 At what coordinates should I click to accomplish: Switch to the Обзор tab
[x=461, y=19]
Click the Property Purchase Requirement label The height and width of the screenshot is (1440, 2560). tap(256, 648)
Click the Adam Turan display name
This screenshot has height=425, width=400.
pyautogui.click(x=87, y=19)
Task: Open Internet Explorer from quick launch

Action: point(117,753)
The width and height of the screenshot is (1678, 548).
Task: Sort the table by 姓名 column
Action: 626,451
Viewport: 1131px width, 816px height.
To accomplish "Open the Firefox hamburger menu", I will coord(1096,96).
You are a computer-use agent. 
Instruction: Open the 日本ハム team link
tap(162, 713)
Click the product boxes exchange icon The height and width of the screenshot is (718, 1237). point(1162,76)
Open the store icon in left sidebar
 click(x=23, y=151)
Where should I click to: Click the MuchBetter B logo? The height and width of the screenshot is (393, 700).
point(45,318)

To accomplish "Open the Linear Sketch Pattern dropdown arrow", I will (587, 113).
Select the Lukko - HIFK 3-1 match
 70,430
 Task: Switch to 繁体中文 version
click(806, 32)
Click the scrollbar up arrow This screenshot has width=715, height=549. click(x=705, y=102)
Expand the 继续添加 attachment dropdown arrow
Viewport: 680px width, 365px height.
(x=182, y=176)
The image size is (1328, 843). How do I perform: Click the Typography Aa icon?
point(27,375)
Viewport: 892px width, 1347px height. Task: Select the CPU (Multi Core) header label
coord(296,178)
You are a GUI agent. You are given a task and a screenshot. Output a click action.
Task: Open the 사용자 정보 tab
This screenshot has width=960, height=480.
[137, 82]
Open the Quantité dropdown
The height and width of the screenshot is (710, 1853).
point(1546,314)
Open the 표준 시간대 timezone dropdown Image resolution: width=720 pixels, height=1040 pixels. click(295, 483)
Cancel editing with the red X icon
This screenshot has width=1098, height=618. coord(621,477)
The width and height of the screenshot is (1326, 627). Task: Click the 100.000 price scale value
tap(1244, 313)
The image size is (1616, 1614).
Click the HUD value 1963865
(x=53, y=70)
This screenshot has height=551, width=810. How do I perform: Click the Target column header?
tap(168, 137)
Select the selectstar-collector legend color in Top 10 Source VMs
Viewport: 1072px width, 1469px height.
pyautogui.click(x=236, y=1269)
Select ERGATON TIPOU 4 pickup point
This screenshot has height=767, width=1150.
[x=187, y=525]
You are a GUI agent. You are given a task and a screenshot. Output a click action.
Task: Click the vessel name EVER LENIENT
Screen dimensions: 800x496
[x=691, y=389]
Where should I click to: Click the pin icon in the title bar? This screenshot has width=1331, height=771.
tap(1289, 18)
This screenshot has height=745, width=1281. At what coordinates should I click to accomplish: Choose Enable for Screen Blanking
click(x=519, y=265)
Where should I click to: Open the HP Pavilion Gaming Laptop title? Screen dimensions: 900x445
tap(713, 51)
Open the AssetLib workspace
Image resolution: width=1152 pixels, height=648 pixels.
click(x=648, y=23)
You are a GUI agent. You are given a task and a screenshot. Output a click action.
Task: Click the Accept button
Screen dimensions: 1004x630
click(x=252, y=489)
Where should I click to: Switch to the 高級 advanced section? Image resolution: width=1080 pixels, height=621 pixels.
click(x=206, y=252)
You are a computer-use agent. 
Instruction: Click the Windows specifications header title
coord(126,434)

▸ Work task
Copy exactly the lines that run from the first line of the data to the line containing "The image size is (1616, 1614).", please, with both ends included and nothing else.

▸ The answer
 At what coordinates should I click to accomplish: Switch to the Обзор tab
[x=461, y=19]
Click the Property Purchase Requirement label The height and width of the screenshot is (1440, 2560). tap(256, 648)
Click the Adam Turan display name
This screenshot has height=425, width=400.
pyautogui.click(x=87, y=19)
Task: Open Internet Explorer from quick launch

Action: point(117,753)
The width and height of the screenshot is (1678, 548).
Task: Sort the table by 姓名 column
Action: 626,451
Viewport: 1131px width, 816px height.
To accomplish "Open the Firefox hamburger menu", I will coord(1096,96).
You are a computer-use agent. 
Instruction: Open the 日本ハム team link
tap(162, 713)
Click the product boxes exchange icon The height and width of the screenshot is (718, 1237). point(1162,76)
Open the store icon in left sidebar
 click(x=23, y=151)
Where should I click to: Click the MuchBetter B logo? The height and width of the screenshot is (393, 700).
point(45,318)

To accomplish "Open the Linear Sketch Pattern dropdown arrow", I will (587, 113).
Select the Lukko - HIFK 3-1 match
 70,430
 Task: Switch to 繁体中文 version
click(806, 32)
Click the scrollbar up arrow This screenshot has width=715, height=549. click(x=705, y=102)
Expand the 继续添加 attachment dropdown arrow
Viewport: 680px width, 365px height.
(x=182, y=176)
The image size is (1328, 843). How do I perform: Click the Typography Aa icon?
point(27,375)
Viewport: 892px width, 1347px height. Task: Select the CPU (Multi Core) header label
coord(296,178)
You are a GUI agent. You are given a task and a screenshot. Output a click action.
Task: Open the 사용자 정보 tab
This screenshot has width=960, height=480.
[137, 82]
Open the Quantité dropdown
The height and width of the screenshot is (710, 1853).
point(1546,314)
Open the 표준 시간대 timezone dropdown Image resolution: width=720 pixels, height=1040 pixels. click(295, 483)
Cancel editing with the red X icon
This screenshot has width=1098, height=618. coord(621,477)
The width and height of the screenshot is (1326, 627). Task: Click the 100.000 price scale value
tap(1244, 313)
The image size is (1616, 1614).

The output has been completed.